Modern dental practice has achieved remarkable progress over the past decades. Advances in tooth preservation, periodontal therapy, and a wide range of implant procedures have undoubtedly contributed to healthier, more functional oral environments, thereby extending human life expectancy. More recently, the integration of digital technologies has accelerated this progress, bringing dentistry to new heights.  As a clinician with more than 25 years of practice, I have continually marveled at these developments.
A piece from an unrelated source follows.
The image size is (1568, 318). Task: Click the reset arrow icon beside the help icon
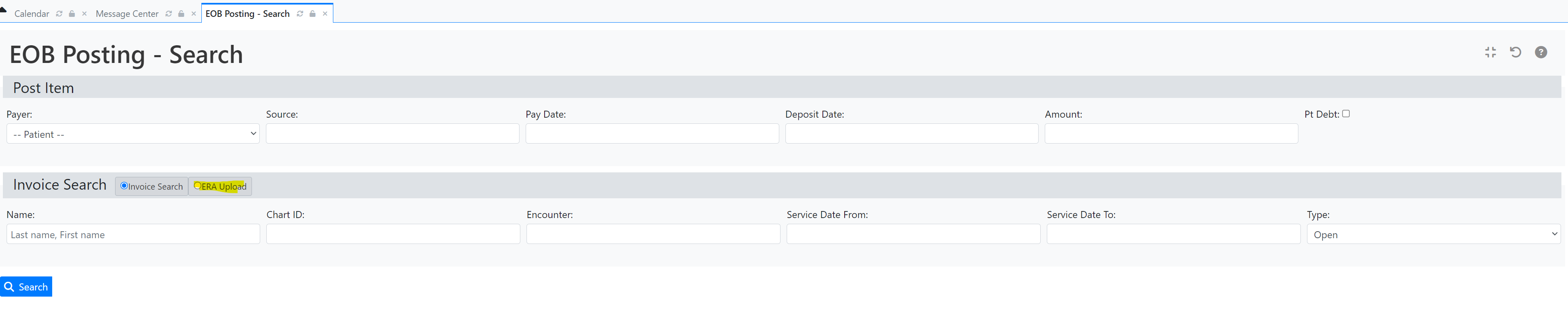coord(1516,52)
Yet, there remain situations that are difficult to resolve or outcomes that defy clear explanation. Recurrent intraoral inflammatory responses, unexplained implant failures, and peri-implantitis in long-standing implants often leave clinicians questioning their underlying causes and seeking appropriate treatment strategies. Many practitioners share similar experiences with patients whose clinical courses or prognoses remain disappointing and troublesome. When I first encountered PDRN (polydeoxyribonucleotide), I approached it lightly, assuming it might only benefit soft-tissue inflammation in the oral cavity.

However, the deeper my understanding grew, the more my perspective changed. Initially, like many other clinicians, I considered PDRN merely a supportive agent for soft-tissue inflammation. Gradually, through literature review and clinical observations, I realized that these DNA fragments could play a far broader role within the human body. In medicine, PDRN had already been applied across diverse fields, with an expanding body of scientific evidence. Motivated by these findings, I began exploring its wider clinical applications and observed remarkable outcomes in practice.
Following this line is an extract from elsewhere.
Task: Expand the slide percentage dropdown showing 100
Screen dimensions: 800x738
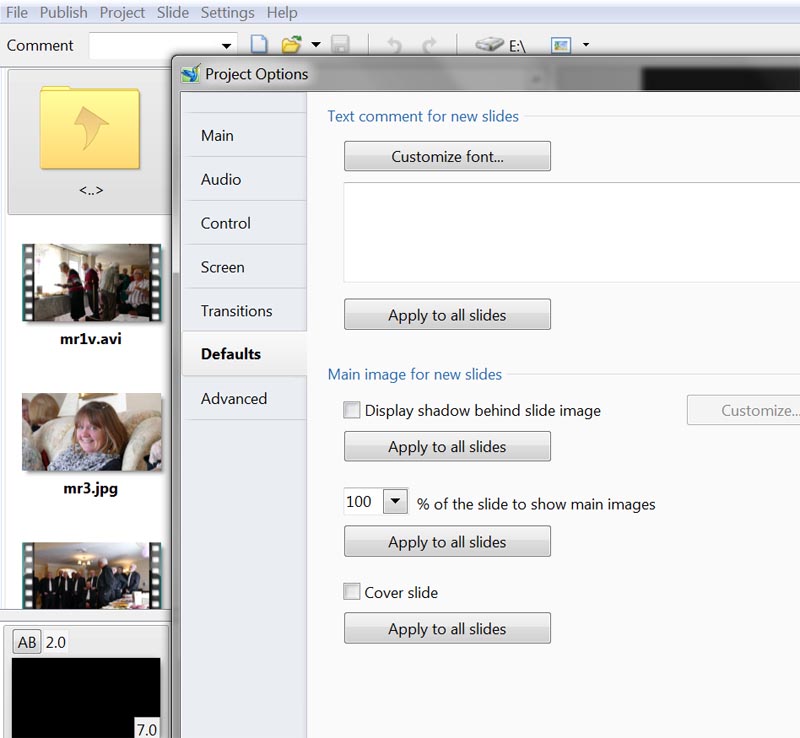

These results prompted further reflection on PDRN’s mechanisms and potential.
Continued study revealed that the essence of physiological homeostasis lies in immune regulation, and that DNA itself plays a central role in modulating the immune environment. Inflammation, while a protective defense against external threats, becomes problematic when unchecked or prolonged, leading to tissue damage. Because such excessive inflammation arises from dysregulated immune responses, eliminating external triggers and restoring immune balance within the body offers a path to fundamental control of inflammation and tissue repair.

Just as modern third-generation immunotherapies harness innate anti-cancer responses, the ideal strategy for inflammation and regeneration may lie in amplifying the body’s own defense and repair mechanisms, achieving effective and safe treatment without adverse effects. Using a construction analogy, while remarkable advances have been made in building structures above ground, there has been insufficient scientific attention to the “foundation”—our body—on which those structures must rest.

This book seeks to provide insight into such foundational approaches. Globally, research on immune regulation for oral diseases is expanding rapidly, and PDRN is emerging as one of the most promising and safe candidate agents. Although still relatively unfamiliar and in need of further research, even modest improvements in modulating the body’s immune environment can yield safer, more predictable outcomes and help resolve unexplained clinical problems.

If this book can serve as a useful guide in that direction, it will represent both an encouraging and significant step forward. As a first attempt, the work may have its limitations. Nevertheless, I hope it will inspire continued exploration, helping dentistry worldwide take yet another step forward.